Work item
Scan the entries below line by line and state how many lines contain the string "panel", giving only the number.

(Dataset records)
────────────────────

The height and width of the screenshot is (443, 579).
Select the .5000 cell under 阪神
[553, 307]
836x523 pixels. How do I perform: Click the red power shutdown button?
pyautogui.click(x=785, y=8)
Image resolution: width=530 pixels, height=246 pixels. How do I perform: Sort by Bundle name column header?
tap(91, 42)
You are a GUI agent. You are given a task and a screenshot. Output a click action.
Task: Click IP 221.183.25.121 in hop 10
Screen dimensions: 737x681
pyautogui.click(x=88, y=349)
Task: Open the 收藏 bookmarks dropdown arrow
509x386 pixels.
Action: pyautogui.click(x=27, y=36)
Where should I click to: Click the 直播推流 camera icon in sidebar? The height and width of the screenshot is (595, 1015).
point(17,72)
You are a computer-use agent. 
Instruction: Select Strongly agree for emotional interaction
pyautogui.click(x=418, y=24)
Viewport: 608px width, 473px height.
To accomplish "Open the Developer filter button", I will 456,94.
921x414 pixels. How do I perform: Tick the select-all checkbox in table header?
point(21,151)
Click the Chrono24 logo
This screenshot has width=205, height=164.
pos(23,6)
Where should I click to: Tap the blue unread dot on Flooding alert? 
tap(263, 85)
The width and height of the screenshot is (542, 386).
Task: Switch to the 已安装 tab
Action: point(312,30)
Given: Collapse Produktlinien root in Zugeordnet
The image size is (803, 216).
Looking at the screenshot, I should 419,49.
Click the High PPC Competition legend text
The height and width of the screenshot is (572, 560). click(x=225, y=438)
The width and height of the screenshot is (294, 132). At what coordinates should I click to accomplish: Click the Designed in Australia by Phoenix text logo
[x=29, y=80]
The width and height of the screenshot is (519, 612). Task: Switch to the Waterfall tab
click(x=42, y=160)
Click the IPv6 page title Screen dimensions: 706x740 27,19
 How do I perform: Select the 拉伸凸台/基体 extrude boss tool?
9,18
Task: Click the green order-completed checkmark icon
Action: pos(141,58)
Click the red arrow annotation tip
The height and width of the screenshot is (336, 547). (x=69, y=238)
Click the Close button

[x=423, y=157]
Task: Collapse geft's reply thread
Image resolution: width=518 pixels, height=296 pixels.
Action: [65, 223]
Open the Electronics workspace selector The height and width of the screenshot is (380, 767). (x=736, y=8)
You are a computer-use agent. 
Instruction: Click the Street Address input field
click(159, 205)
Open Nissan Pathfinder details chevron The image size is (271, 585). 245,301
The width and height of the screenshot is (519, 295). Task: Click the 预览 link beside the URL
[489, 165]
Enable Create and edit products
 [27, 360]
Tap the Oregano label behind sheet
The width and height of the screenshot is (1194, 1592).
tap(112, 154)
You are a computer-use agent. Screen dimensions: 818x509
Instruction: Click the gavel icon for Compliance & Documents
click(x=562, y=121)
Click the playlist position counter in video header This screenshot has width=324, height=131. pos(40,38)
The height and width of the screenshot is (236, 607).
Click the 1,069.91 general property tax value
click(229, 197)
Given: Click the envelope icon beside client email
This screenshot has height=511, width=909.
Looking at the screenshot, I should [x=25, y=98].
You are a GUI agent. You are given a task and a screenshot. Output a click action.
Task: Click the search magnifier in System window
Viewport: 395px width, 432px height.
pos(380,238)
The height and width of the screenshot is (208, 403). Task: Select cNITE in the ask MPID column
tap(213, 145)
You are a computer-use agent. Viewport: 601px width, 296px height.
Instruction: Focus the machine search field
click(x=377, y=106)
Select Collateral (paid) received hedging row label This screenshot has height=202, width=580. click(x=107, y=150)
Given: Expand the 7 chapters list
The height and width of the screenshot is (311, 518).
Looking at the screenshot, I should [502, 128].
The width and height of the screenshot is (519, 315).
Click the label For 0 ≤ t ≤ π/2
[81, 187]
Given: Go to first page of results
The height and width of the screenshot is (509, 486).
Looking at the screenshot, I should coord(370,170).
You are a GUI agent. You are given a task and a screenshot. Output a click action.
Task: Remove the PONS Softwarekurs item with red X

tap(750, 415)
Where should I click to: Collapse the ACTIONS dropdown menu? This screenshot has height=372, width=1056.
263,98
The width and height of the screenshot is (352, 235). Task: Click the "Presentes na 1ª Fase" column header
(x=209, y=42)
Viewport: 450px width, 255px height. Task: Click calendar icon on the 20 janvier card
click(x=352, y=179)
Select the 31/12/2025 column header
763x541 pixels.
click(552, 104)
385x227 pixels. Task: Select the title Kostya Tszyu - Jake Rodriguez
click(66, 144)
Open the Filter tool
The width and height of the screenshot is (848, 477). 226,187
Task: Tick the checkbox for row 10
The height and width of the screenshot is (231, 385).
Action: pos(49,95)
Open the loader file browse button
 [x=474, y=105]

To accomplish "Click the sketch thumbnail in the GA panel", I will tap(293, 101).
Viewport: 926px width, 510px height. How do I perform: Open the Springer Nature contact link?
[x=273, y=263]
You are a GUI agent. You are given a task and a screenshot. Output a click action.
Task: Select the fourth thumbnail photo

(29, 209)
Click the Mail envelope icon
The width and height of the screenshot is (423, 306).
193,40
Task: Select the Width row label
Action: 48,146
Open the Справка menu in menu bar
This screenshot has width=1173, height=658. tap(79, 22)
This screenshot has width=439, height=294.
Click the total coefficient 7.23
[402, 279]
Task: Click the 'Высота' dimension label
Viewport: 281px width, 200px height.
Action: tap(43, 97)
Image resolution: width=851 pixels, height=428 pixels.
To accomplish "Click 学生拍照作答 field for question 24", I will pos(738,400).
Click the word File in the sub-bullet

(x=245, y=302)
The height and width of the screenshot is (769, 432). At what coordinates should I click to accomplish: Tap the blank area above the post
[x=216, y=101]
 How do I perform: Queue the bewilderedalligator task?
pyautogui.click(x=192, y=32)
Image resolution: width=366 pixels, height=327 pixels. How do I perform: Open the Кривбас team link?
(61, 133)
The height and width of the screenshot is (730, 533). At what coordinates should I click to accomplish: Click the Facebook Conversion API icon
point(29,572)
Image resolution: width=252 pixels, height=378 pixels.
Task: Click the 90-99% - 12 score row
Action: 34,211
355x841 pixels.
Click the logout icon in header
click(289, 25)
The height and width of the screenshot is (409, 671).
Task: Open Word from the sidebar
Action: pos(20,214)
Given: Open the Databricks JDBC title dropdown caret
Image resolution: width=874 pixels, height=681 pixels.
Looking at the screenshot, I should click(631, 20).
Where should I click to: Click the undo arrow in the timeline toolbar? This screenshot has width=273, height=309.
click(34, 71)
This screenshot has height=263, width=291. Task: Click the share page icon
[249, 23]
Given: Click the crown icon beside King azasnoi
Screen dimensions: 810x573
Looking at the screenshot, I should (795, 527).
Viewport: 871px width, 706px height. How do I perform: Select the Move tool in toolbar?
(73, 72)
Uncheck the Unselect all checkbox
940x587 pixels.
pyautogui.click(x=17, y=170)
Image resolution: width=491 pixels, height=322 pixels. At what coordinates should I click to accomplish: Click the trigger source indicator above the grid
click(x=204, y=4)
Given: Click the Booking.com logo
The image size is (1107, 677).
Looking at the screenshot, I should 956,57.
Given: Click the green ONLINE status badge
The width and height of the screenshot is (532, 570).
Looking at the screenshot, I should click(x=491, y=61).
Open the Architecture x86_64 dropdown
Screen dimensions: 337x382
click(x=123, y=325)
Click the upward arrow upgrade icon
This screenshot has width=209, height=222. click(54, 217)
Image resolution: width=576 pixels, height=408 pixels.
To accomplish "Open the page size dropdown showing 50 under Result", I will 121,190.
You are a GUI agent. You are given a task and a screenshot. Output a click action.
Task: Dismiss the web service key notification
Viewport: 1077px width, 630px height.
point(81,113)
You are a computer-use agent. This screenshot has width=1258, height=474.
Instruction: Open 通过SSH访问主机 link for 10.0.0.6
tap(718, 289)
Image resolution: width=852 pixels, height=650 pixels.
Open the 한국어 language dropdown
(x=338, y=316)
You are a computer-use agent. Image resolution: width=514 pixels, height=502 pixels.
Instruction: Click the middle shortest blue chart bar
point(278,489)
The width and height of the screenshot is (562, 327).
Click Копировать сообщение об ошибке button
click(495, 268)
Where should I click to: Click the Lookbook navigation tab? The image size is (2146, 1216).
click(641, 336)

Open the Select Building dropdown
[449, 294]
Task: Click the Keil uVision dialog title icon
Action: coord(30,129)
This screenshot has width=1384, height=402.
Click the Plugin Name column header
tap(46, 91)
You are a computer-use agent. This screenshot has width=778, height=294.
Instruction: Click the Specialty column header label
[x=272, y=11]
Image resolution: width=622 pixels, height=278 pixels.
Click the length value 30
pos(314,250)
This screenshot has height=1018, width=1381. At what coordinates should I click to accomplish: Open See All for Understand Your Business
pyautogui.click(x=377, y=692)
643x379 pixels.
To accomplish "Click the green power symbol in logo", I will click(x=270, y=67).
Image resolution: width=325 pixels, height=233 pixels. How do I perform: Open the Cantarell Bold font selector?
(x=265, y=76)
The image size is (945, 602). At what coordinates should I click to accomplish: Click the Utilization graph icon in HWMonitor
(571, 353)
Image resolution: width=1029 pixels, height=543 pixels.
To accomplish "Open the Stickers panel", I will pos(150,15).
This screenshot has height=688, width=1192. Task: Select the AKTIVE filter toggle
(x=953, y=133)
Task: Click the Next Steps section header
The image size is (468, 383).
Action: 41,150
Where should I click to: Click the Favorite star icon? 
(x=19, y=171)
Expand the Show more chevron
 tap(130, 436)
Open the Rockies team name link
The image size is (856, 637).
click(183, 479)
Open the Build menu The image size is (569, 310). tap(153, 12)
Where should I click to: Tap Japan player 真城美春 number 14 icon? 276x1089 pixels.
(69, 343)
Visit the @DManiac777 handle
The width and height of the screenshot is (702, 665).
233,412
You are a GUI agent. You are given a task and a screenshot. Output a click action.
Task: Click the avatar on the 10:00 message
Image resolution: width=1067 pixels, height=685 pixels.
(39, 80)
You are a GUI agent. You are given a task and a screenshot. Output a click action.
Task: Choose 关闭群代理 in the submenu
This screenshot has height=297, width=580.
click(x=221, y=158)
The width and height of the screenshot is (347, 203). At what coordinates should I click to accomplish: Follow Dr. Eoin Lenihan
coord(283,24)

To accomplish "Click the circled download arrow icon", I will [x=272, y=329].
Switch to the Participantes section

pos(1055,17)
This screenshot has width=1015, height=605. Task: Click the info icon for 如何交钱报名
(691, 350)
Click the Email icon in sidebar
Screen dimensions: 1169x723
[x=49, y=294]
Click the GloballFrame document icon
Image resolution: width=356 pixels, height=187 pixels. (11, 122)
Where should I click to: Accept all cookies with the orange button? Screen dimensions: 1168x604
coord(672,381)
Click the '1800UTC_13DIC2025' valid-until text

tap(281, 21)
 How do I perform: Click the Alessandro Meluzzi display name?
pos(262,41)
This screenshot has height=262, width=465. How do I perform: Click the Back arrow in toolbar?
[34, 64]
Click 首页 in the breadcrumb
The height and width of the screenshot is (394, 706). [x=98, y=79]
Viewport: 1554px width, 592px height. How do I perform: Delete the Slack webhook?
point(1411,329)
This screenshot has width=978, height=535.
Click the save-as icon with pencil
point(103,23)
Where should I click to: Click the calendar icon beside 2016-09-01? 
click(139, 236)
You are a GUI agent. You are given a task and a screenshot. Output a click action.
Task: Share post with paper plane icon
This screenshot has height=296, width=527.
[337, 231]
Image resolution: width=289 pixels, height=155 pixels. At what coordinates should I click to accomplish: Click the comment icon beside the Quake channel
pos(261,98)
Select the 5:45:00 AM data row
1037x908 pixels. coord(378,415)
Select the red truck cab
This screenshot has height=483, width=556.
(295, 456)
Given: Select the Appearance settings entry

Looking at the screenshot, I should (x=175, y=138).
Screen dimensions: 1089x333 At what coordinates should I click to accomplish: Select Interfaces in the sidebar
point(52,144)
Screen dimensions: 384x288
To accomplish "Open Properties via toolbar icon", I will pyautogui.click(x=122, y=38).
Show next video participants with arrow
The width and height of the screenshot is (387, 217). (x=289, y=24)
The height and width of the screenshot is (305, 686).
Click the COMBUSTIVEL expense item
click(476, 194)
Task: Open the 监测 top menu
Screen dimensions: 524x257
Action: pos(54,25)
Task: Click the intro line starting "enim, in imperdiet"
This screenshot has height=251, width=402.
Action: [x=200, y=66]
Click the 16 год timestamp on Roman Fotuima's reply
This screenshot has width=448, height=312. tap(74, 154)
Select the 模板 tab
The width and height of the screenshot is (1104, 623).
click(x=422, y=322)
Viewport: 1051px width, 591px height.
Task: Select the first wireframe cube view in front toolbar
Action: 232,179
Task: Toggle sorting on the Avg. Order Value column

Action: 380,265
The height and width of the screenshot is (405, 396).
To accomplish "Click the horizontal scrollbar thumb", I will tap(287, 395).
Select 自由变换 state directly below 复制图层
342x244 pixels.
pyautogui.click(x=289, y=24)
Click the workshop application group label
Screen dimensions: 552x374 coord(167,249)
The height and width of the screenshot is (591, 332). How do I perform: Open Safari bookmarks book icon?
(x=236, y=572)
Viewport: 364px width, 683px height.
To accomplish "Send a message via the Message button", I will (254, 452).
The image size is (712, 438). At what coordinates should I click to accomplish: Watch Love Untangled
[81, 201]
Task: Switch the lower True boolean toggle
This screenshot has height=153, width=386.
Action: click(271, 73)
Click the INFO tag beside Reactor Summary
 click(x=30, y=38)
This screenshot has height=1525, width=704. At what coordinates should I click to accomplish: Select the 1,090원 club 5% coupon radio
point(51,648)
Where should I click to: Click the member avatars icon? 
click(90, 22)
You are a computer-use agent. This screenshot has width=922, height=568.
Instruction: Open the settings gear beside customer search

────────────────────

The completed task
2